### Written request A
In the post about investments contributed to from an outside source, what separate income account does Jason Ahrens suggest creating?

### Text segment
....

Investments contributed to from outside source

Jason Ahrens jason.ahrens at rogers.com
Thu Mar 10 21:57:32 EST 2005


What about creating a separate income account "Income:Company Stock" and 
directly transfering from that into the associated Stock accounts? It would 
seem to get around the "phantom income" in most situations.

Then I can split my pay to show my contribution to the stock, and for the 
portion of the stock the "company" bought, it comes directly from the new 
Income account never showing up anywhere else.

Jason

On March 9, 2005 22:57, David Reiser wrote:
> I use the separate account method you mention, even though it does
> cause me problems with some reports. For each paycheck I have (along
> with several other splits):
>
> Income:Salary-mine  PAY
> Income:Employer retirement match Y
>
> And then I keep 2 'outgoing' splits (even though they go to the same
> account):
>
> Assets:Investment:Retirement-mine  X
> Assets:Investment:Retirement-mine  Y
>
> Viewed in the Income account, the income splits are in the Income
> column, and the Assets splits are in the Charges column.

....

### Material provided
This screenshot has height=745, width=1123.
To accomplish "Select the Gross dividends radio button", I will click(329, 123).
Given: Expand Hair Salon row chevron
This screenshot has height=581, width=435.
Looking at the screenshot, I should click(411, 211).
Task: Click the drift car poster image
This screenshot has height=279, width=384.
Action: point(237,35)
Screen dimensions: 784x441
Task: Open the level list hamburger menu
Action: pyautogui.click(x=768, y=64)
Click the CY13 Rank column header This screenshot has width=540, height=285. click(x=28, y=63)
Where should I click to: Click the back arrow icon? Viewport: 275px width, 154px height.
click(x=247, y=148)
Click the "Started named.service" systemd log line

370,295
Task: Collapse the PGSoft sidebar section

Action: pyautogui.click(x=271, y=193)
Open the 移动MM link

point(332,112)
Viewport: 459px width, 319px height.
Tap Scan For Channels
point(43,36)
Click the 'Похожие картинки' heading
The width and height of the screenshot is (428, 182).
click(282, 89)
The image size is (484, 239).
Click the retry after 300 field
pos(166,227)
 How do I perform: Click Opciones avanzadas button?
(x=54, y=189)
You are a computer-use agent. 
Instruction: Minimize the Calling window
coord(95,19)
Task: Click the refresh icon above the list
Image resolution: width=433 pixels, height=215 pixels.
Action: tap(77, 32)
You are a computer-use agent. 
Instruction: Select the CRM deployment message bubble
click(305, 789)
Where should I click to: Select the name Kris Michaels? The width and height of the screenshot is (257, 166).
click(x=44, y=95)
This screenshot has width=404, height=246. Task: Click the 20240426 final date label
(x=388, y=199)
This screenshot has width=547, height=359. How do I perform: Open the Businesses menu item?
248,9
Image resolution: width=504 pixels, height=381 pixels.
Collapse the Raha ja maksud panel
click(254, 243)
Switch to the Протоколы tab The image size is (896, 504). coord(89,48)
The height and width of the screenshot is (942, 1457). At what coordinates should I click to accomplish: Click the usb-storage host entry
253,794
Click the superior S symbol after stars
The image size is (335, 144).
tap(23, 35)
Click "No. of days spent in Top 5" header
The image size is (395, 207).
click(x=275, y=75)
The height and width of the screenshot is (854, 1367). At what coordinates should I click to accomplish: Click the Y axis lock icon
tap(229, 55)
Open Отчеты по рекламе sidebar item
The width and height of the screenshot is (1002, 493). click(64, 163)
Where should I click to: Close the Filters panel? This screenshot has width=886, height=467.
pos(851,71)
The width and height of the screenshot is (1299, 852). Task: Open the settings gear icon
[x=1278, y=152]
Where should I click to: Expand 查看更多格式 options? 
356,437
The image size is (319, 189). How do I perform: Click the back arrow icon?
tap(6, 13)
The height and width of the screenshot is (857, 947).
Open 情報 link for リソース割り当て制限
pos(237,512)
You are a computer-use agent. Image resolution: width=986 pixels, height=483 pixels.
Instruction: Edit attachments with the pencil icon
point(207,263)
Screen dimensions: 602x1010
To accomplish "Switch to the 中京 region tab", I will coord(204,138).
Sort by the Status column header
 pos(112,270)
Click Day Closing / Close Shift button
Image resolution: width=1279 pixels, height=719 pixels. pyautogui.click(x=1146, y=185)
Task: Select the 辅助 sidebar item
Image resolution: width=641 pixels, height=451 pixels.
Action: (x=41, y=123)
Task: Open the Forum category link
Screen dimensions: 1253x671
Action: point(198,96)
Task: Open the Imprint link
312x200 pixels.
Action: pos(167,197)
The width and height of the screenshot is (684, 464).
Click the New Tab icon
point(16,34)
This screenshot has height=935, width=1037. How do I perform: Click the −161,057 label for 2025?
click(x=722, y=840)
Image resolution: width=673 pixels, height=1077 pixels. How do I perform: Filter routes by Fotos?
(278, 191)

....

### Written request B
Rewrite the records from their first line through the line containing "point(43,36)", changing "Viewport" to "Display area" and leaving all else unchanged. Give only those lines.

### Task result A
"Income:Company Stock"

### Task result B
This screenshot has height=745, width=1123.
To accomplish "Select the Gross dividends radio button", I will click(329, 123).
Given: Expand Hair Salon row chevron
This screenshot has height=581, width=435.
Looking at the screenshot, I should click(411, 211).
Task: Click the drift car poster image
This screenshot has height=279, width=384.
Action: point(237,35)
Screen dimensions: 784x441
Task: Open the level list hamburger menu
Action: pyautogui.click(x=768, y=64)
Click the CY13 Rank column header This screenshot has width=540, height=285. click(x=28, y=63)
Where should I click to: Click the back arrow icon? Display area: 275px width, 154px height.
click(x=247, y=148)
Click the "Started named.service" systemd log line

370,295
Task: Collapse the PGSoft sidebar section

Action: pyautogui.click(x=271, y=193)
Open the 移动MM link

point(332,112)
Display area: 459px width, 319px height.
Tap Scan For Channels
point(43,36)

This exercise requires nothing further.